En entendant ces mots, cette image, je me suis remis bêtement à pleurer. Mon amie ne savait plus comment s’excuser, comment me consoler. Elle a pris ma tête contre sa poitrine, en recommençant à passer les doigts dans mes cheveux, et sur ma nuque.

“Si je savais que c’était ça la récompense, j’aurais trouvé un prétexte pour pleurer, moi aussi”, a bougonné Naïm, comme à lui-même.

Et à nouveau nous sommes passés des larmes aux rires.
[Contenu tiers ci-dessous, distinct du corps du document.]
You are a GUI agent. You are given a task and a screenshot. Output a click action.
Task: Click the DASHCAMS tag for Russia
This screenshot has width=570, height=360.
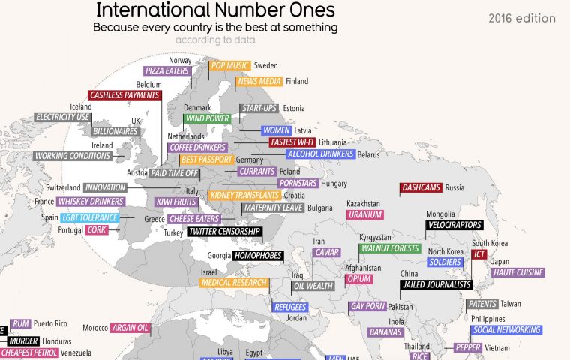pos(421,188)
Puis j’ai repris :

“Je ne vais pas vous raconter des histoires de paradis perdu, mais c’est exactement ce sentiment que je garde. Un paradis dont j’aurais été chassé, comme l’ancêtre, mon homonyme. Mais pas à cause d’une faute, à cause d’un accident.

“Mes parents faisaient plaisir à voir. Ils étaient heureux de vivre, et ils m’aimaient intelligemment, si j’ose dire. Mon père me parlait de peinture et d’architecture, ma mère de tissus, de fleurs et de musique ; elle achetait souvent des trente-trois tours, et elle m’appelait pour que je vienne les écouter avec elle.”

“Et tu étais leur fils unique”, a observé Sémi, qui avait sans doute souffert d’avoir grandi entre deux frères adulés.

“Le fait de n’avoir ni frère ni sœur, je ne l’ai pas vécu comme un privilège. Je n’avais pas de partenaire de jeu, et ça me manquait. Je jouais seul. Jusqu’à douze ans, j’alignais encore mes soldats de plomb. Je ne les ai abandonnés que lorsque j’ai quitté la maison.”

“Ça, Adam, à ta place, je ne le répéterais pas à voix haute”, dit Naïm.

“Pourquoi ?” intervient Sémi. “Il y a des mecs qui jouent leur vie entière aux soldats de plomb.”

Je ne suis pas sûr qu’elle cherchait à me défendre. J’aurais probablement mieux fait de me taire.

“Et à la puberté, tu t’es acheté un régiment en kilt…”

Cette attaque sauvage de Naïm m’a valu, de la part de Sémi, des caresses renouvelées.

Tout au long de cet échange, nous étions restés en voiture devant la grille fermée de mon ancienne maison. Laquelle semblait inhabitée, peut-être même abandonnée et délabrée. Les rares volets que l’on pouvait apercevoir de l’extérieur, ceux du premier étage du bâtiment le plus neuf, étaient barricadés, et en piteuse peinture.

“Vous voulez qu’on essaie d’entrer ?”

C’est Sémi qui l’a suggéré.

“Non !”

J’ai hurlé si fort qu’elle s’est sentie obligée de s’excuser. C’est alors moi qui me suis excusé auprès d’elle d’avoir hurlé. Je lui ai pris la main pour la porter à mes lèvres. Elle a souri, puis elle a ajouté, à voix très basse.

“Tu ne sais pas à qui elle appartient, je suppose ?”

“Non. Pas la moindre idée. Je n’ai jamais voulu savoir.”

J’avais répondu machinalement. Une tout autre idée venait de traverser mon esprit.

“Est-ce que tu pourrais avancer la voiture ? Par là, au-delà de la maison. Encore une vingtaine de mètres. Gare-toi sous cet arbre ! Si ma mémoire ne me trahit pas, il y avait un chemin par ici.”

Il y était encore, comme dans mon souvenir. Un chemin tapissé de pierres plates irrégulières, comme une version artisanale des anciennes voies romaines.

Dès que je l’ai vu, je suis sorti de la voiture, en faisant signe à mes deux amis de me suivre.